Rising interest rates lift insurers’ profitability
A trend to a gradual rise in global interest rates which may be starting to take hold is credit positive for the profitability of insurers, Moody’s said in a research note.
In its latest move, the US Federal Reserve has raised interest rates Sept. 26 as it forecast that the US economy would enjoy at least three more years of growth, according to a Reuters report. In a statement that marked the end of the era of “accommodative” monetary policy, Fed policymakers lifted the benchmark overnight lending rate by a quarter of a percentage point to a range of 2.00 percent to 2.25 percent. The US central bank still foresees another rate hike in December, three more next year, and one increase in 2020, according to Reuters.
Solid, if slowing, economic growth in key advanced markets for 2018 and 2019, together with monetary policy tightening, support a trend toward gradually rising global interest rates over the next several years in key markets (US, UK, Europe), with potential knock-on effects in certain emerging markets, Moody’s noted.
As a result, increasing asset yields are set to boost life and property-casualty (P&C) carriers’ investment income and widen spread-based product earnings, the rating agency said.
US interest rates have risen sooner and further than in other global economies, with the negative gap between new investment yields and US life insurers’ average portfolio yields narrowing substantially, and certain investment categories forecast to turn positive in early 2019, Moody’s noted.

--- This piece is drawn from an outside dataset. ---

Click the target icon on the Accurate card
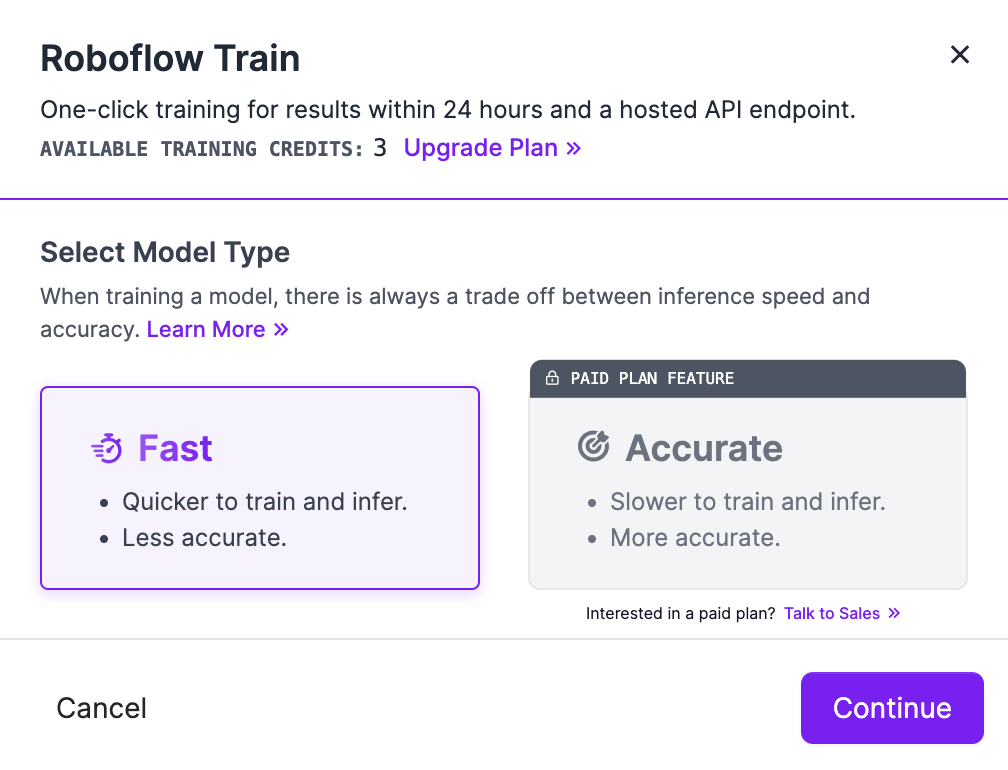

“This means investment yields and income will rise, and pressures will continue to lift on legacy blocks of interest-sensitive life insurance, fixed and variable annuity (VA) products, and long-term care (LTC),” the agency said.
“Where monetary tightening is proceeding more slowly (for example, in Europe) or may not begin for some time (Japan), interest rates and investment returns will remain below historical levels, depressing investment profits. However, in many markets, the earnings impact is mitigated by insurers’ defensive strategies to deal with still-low interest rates, including their shift to interest-insensitive fee-based products and businesses, and a focus on high-morbidity/mortality-margin products,” Moody’s said.